Postsynaptic modulation of nucleus tractus solitarius neurons in response to Prostaglandin E2

Abstract

Prostaglandin E2 (PGE2), produced in response to proinflammatory cytokines, can alter synaptic activity within the nucleus tractus solitarius (nTS) by altering glutamate release from vagal afferent terminals. Modulation of activity within the nTS alters signaling to other regions of the brainstem, including the regions responsible for respiratory rhythm generation. We hypothesized that PGE2 can alter the membrane properties of postsynaptic neurons within the nTS. Using whole‐cell patch‐clamp recording, we measured membrane voltage (VM) in response to injected current ramps in nTS neurons.

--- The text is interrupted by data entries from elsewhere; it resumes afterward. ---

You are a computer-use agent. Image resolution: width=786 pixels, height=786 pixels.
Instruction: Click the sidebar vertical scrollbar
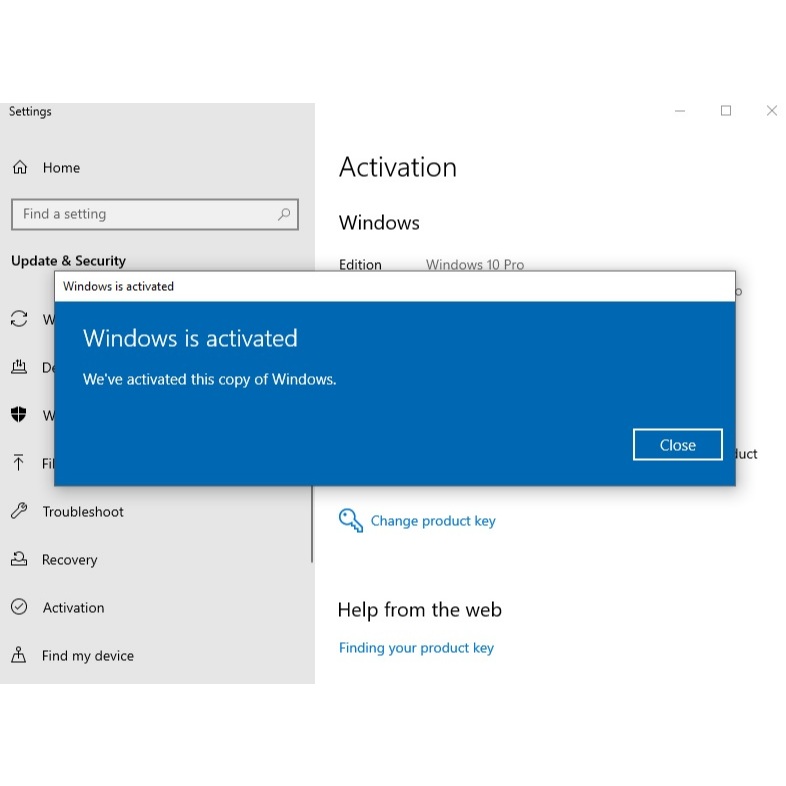pos(312,525)
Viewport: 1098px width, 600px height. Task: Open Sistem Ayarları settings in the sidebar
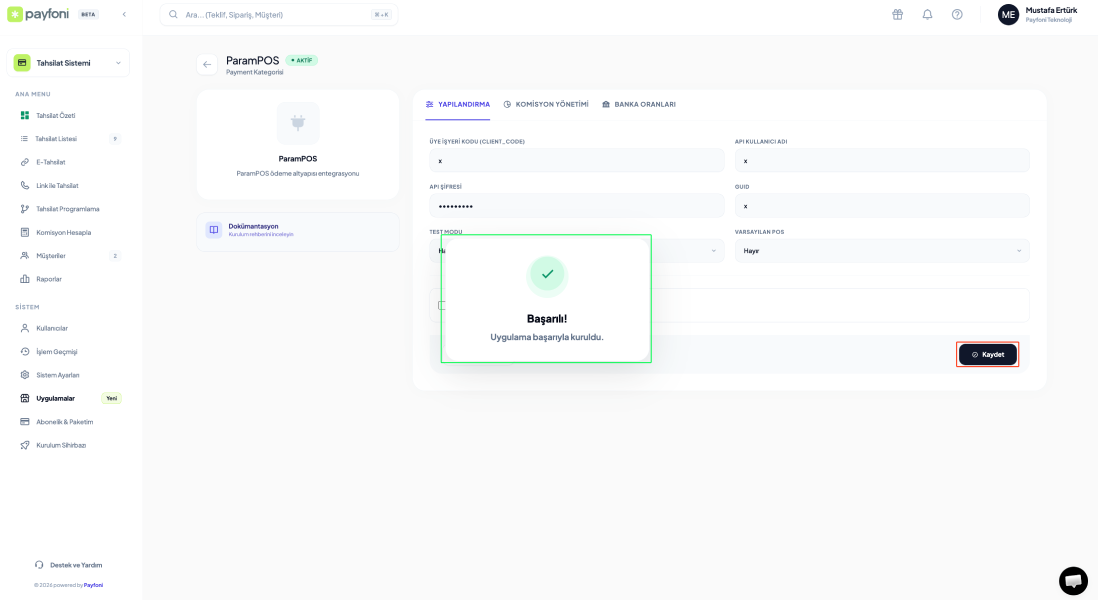[57, 375]
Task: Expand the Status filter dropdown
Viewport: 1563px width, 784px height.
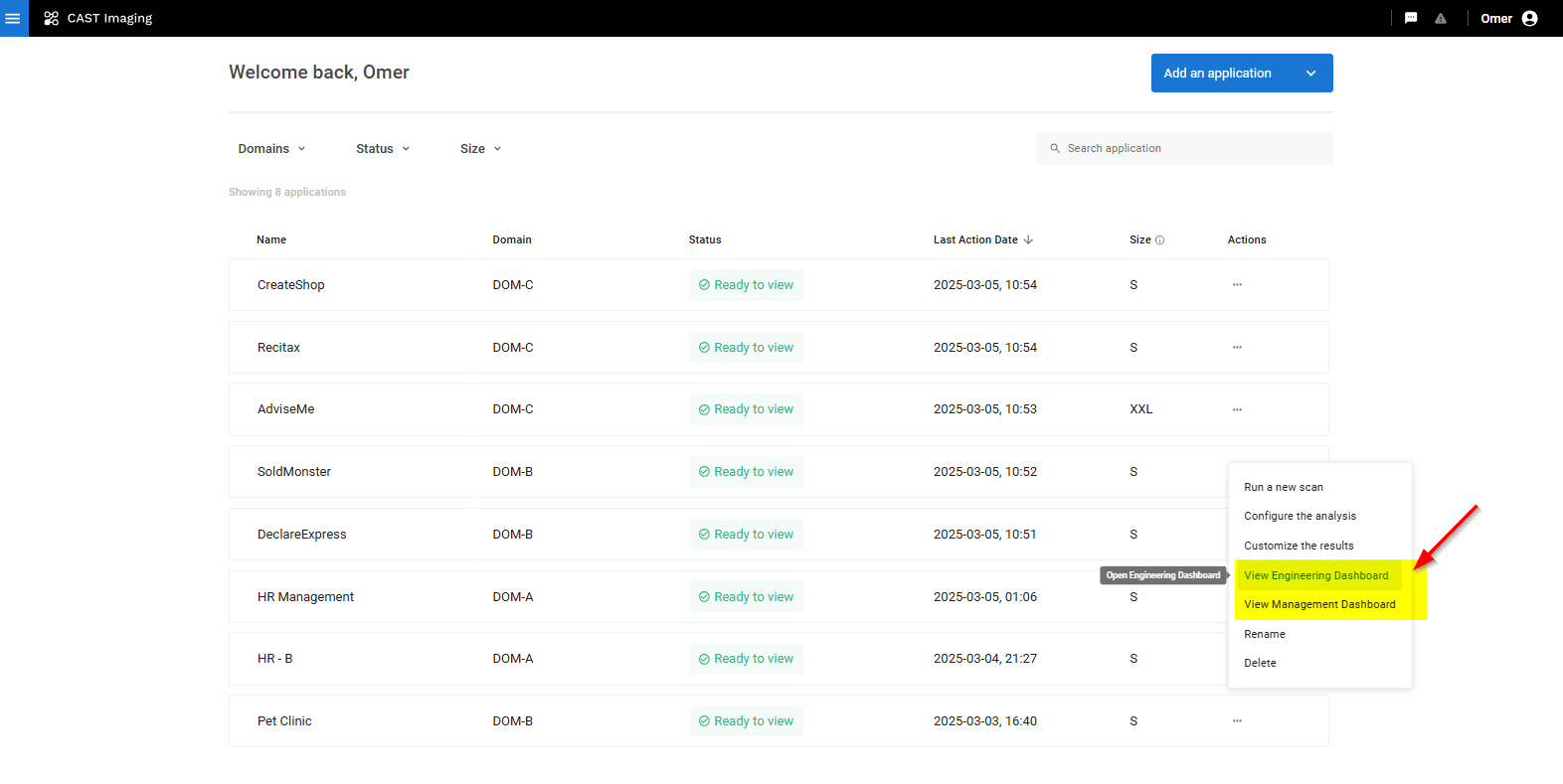Action: tap(383, 149)
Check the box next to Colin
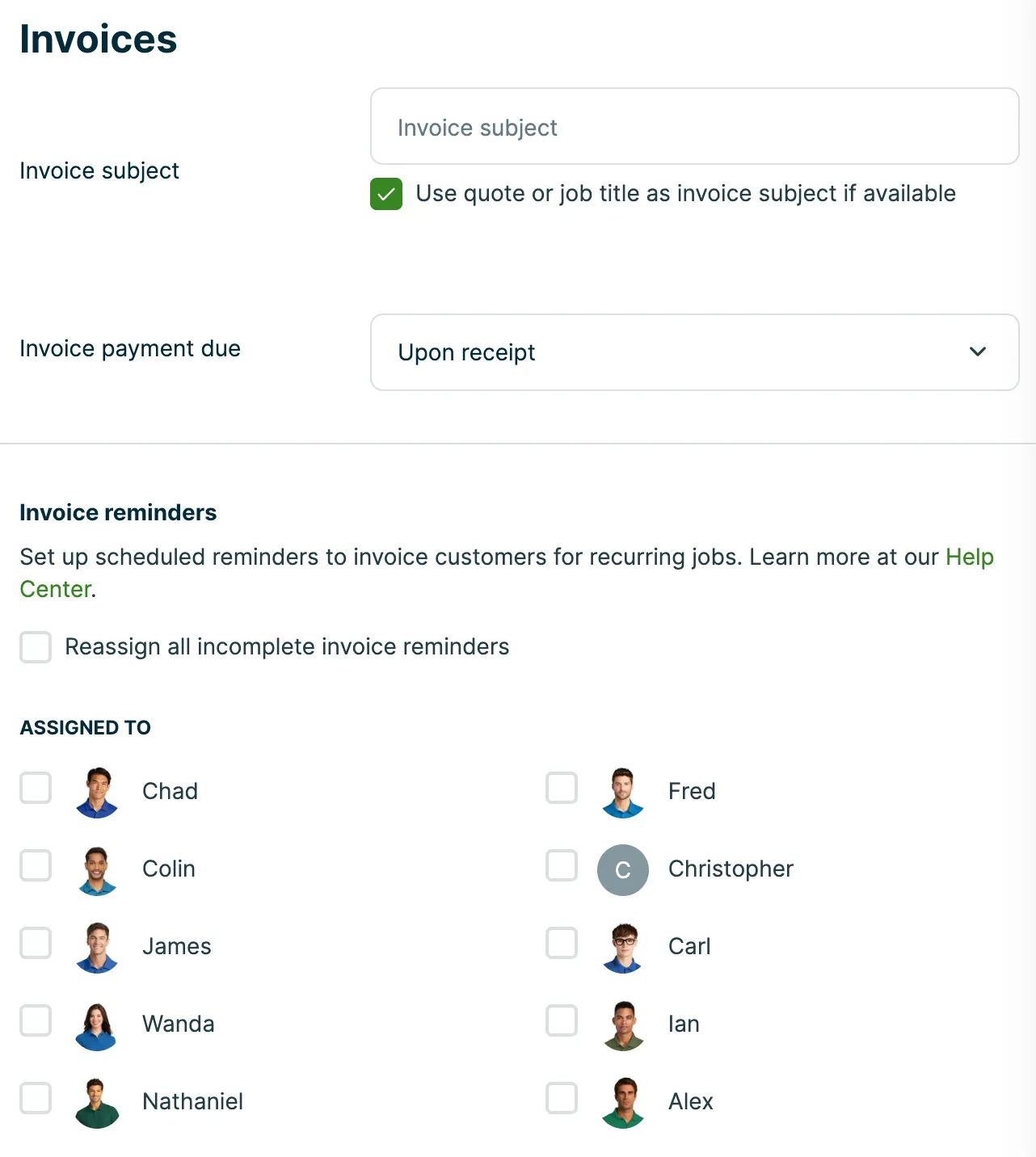The height and width of the screenshot is (1157, 1036). click(x=36, y=865)
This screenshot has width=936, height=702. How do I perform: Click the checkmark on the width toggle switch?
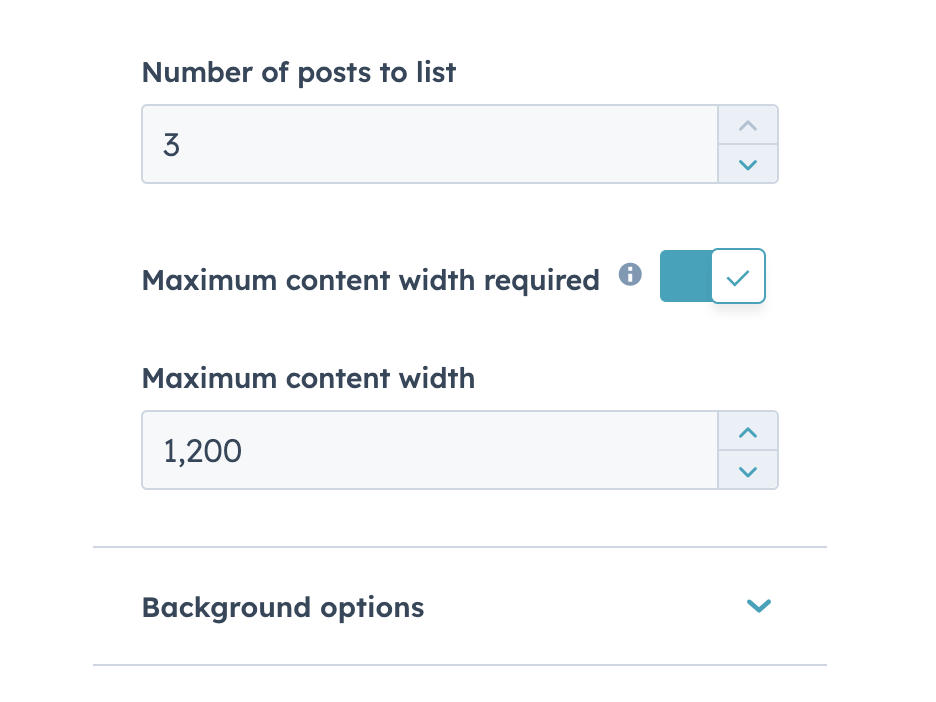[738, 276]
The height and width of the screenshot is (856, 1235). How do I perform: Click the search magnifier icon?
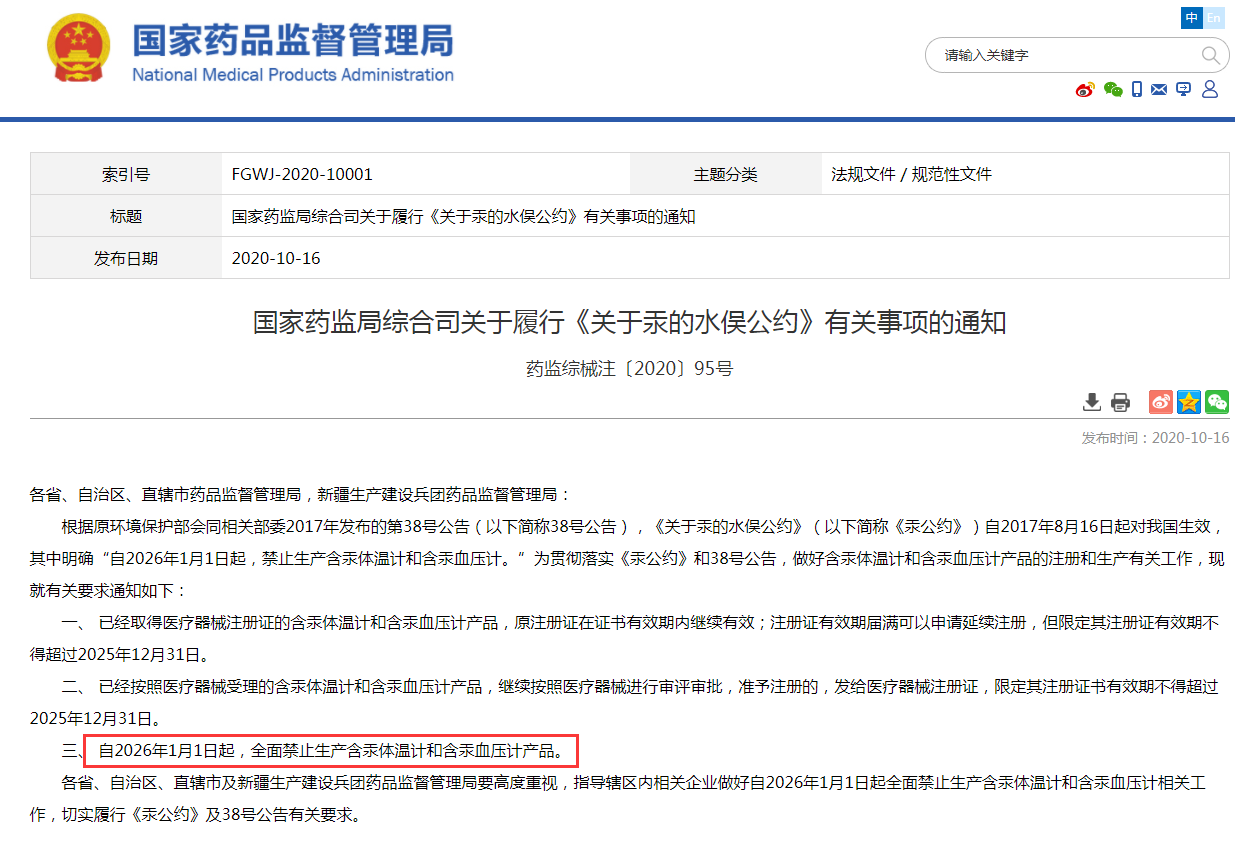coord(1210,55)
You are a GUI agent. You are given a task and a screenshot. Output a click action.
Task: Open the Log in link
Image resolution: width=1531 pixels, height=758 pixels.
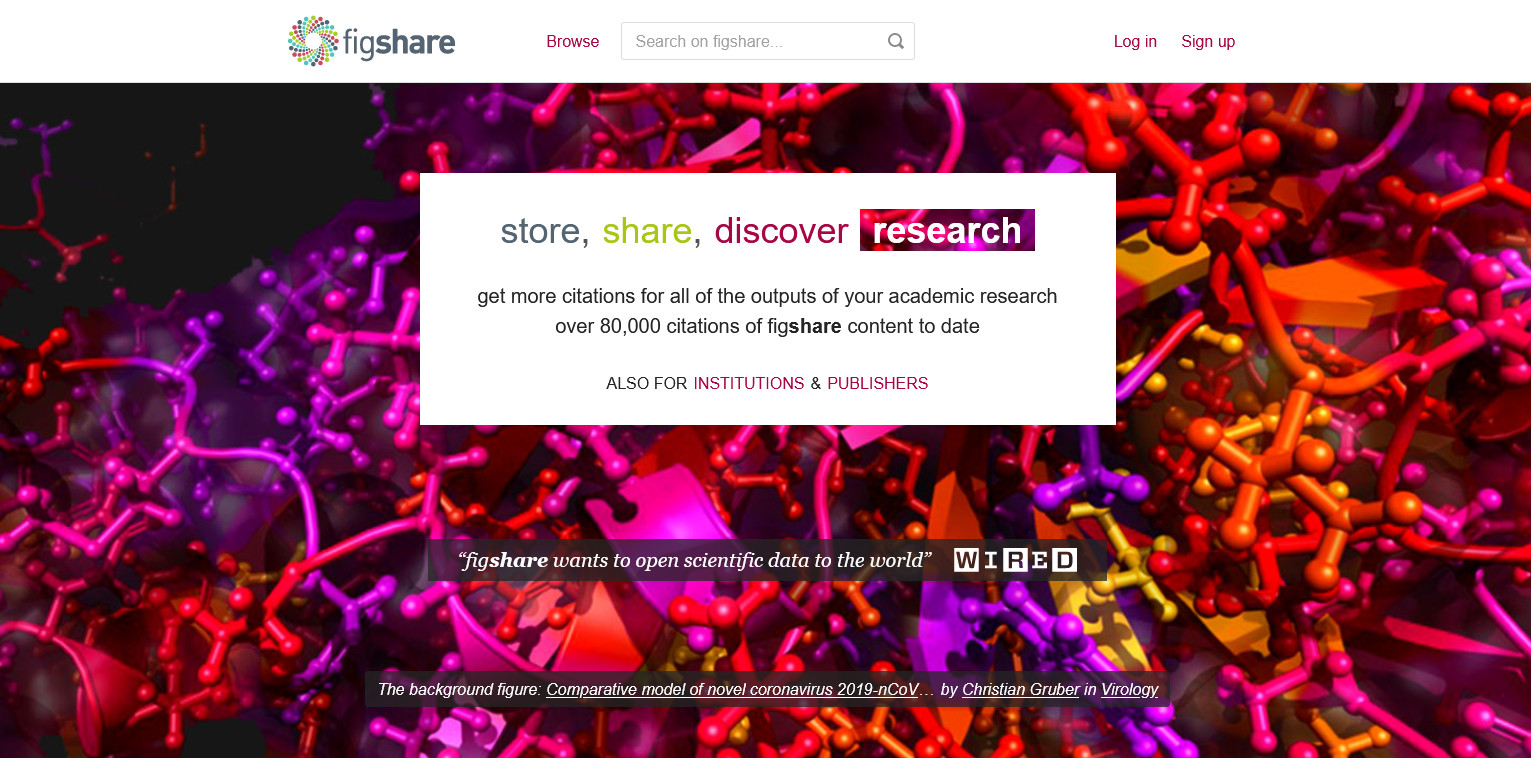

We observed a decrease in maximum spike frequency after PGE2 application (19.6% decrease compared to control; n=3). The cells showed a decrease in both holding membrane potential (VH, 92.0% of control) as well as a decrease in the membrane potential threshold for spike firing (Vt, 92.6% of control). The chord resistance, Rchord = (Vh – Vt)/It, where It is the threshold current that elicits action potentials in the ramp protocol, showed a variable response in the three neurons recorded. Our data suggests that PGE2 is able to modulate postsynaptic neurons within the nTS through an undetermined mechanism.